From time to time, he disappeared. She knew it was sometimes to the farm, but often he would just wander away, pondering doubts she could never fully comprehend. Then he would come back, sorry for having given her any cause for disquiet, wondering if the very fact that he did that was a reason not to be involved with her. Every relationship in his life was fringed with guilt, except the one with Jack.

She had no illusions that sex would solve more problems than it created. Kissing made the lights dim, foreplay seemed to scramble his thoughts. Sex would be too much for his easily bewildered mind and that nervous system he was still learning to handle. He could be shot through the heart and feel nothing, but her finger, stroking his ear could set off fireworks in his head.

She thought sex would be good. The way he kissed, the ease with which his hands excited her flesh, the knowledge he had of female anatomy and the associated sensations, having worn a female form himself, all suggested that if they ever got the chance to get serious, it would be incredible. However, that pretty much guaranteed that he would be overcome with the sensations and those would lead to the questions, "Is this allowed for me?" and, "Can an angel survive this intensity?"

She was probably as nervous about it as he was, which didn't help, but she knew that she loved him. She knew she would never stop loving him. She, who had once wished every angel could be sent straight to Hell, acknowledged that he was now the most important being in her life, the centre and purpose of her life. If he could never have sex with her, she would settle into celibacy. She'd had years of practice, anyway.

But maybe he could have sex and maybe they were about to, if she could move on from obsessing over her brother's death. Food had not really been a part of their unusual courtship, but a glass of wine might be appropriate. He drank little and she wasn't sure he liked wine, but whisky might have seemed a little too much like she needed a boost to her courage.

It was exhausting, being with someone whose mind was never still and whose perception of the world rarely made human sense. She had to ask herself what he would read into everything and often he still surprised her with some interpretation she had never considered. A relationship with him was as demanding as he was undemanding, both hard work and the easiest, most natural thing in the world. It required focus and she could not afford to be distracted by grief and guilt from a world she had left behind.

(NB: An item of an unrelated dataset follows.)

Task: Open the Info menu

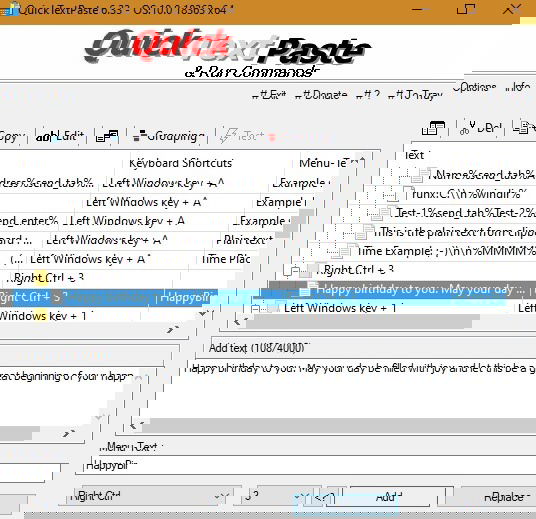Action: (518, 88)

Steve had left nothing behind. The bracelet he had given her for her birthday years before he died had fallen between gaps in the rubble of a city torn apart by angels blasting demons. The car he had loved had been stolen by desperate people, fleeing the devastation. She had not been angry. She had seen them go. They had kids. Her parents, law-abiding though they were, would have done the same. She did not even have a picture of him and she was beginning to find his face less vivid in her mind.

She had failed to save him. She had watched him die. She had prayed for his end to be faster, not for his life to be saved. She had still believed angels were good, then, but somehow her faith had not been great enough to ask for that.

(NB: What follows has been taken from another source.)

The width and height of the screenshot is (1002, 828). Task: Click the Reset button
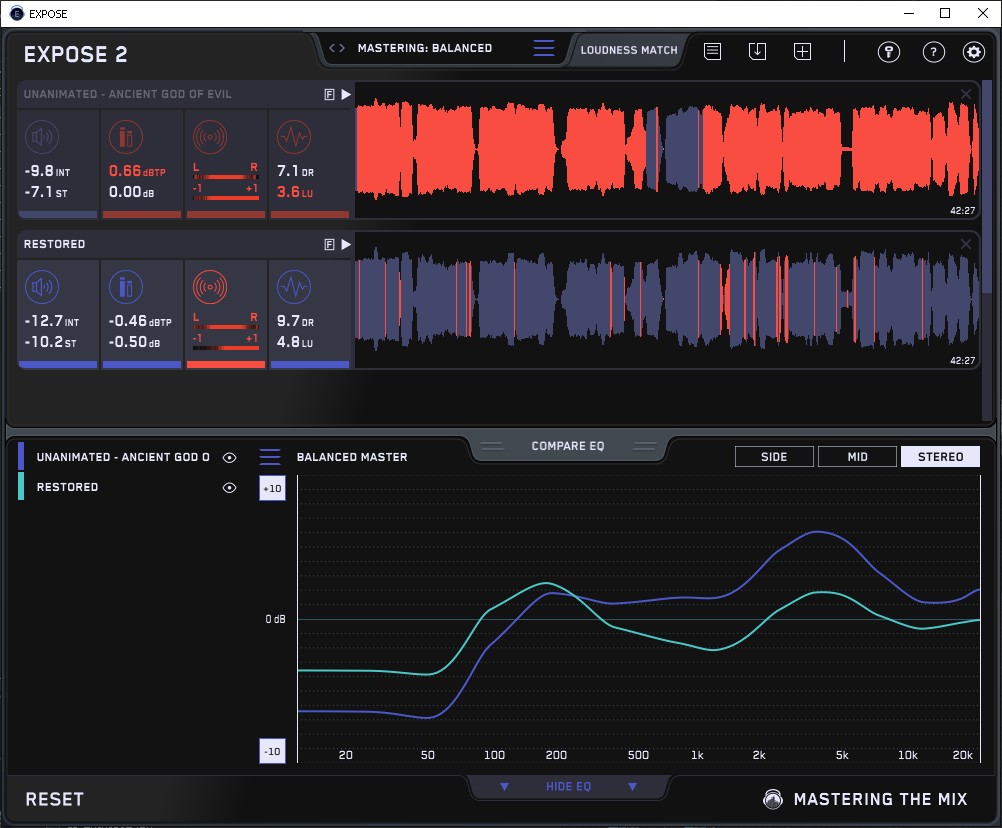coord(55,799)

The apocalypse would end up taking both of her parents too, but she knew they had died first at the moment they heard her say, "Mom, Dad, Steve ... " and had read the words she could not say in her eyes.

"How?" her father had said.

"Demon." she said.

"Did he suffer?" her mother asked and for the first time in her adult life, she had lied to her parents.

Did he suffer? Every terrible moment and until her own life ended, she would suffer every second of that death over and over.

She got up and went over to the mirror on the wall. She looked bad. She had no intention of confronting Castiel with the deep wounds that nobody could hope to heal. He had enough to deal with. He needed her to be strong. She needed to let the old world go and commit to the one in which she had love and hope and a family.

She wished, though, that she had one picture of Steve or one fragment of his life to remember him by.